**Task details:** Find the line in the entries below that contains "Viewport: 1456px width, 819px height. Task: Click". Repeat it exactly, and every line after it through the line that contains "You are a computer-use agent. This".

Dataset items

--

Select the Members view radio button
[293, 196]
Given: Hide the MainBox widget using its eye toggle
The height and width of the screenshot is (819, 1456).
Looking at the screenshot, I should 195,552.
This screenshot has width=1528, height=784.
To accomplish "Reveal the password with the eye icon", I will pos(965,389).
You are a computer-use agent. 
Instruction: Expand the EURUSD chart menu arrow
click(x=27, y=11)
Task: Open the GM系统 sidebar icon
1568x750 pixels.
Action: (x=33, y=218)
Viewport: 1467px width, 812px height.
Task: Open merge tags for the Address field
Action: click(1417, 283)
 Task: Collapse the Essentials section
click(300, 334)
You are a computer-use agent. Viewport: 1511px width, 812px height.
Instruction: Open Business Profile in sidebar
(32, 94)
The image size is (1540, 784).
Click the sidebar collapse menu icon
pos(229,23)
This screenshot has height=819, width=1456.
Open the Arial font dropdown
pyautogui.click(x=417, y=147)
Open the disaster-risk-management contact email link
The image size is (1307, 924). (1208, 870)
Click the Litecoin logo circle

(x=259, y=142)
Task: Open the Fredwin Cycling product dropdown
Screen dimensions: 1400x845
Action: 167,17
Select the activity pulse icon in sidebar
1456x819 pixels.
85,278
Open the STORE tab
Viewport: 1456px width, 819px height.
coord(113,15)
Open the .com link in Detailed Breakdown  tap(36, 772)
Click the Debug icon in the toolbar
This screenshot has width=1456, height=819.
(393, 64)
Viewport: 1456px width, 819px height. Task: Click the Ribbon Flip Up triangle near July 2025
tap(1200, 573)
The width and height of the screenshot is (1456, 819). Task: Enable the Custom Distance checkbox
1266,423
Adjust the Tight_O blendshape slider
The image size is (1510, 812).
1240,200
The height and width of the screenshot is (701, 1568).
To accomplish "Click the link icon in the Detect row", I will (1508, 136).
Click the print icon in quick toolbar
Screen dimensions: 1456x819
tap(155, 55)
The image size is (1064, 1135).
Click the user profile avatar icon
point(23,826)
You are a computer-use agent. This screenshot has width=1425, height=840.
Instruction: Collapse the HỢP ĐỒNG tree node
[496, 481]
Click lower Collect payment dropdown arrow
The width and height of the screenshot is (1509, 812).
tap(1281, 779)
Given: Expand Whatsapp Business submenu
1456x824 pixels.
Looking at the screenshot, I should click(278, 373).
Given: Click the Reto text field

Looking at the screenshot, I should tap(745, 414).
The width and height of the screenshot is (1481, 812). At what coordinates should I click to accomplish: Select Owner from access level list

--

**Written answer:**
Viewport: 1456px width, 819px height. Task: Click the Ribbon Flip Up triangle near July 2025
tap(1200, 573)
The width and height of the screenshot is (1456, 819). Task: Enable the Custom Distance checkbox
1266,423
Adjust the Tight_O blendshape slider
The image size is (1510, 812).
1240,200
The height and width of the screenshot is (701, 1568).
To accomplish "Click the link icon in the Detect row", I will (1508, 136).
Click the print icon in quick toolbar
Screen dimensions: 1456x819
tap(155, 55)
The image size is (1064, 1135).
Click the user profile avatar icon
point(23,826)
You are a computer-use agent. This screenshot has width=1425, height=840.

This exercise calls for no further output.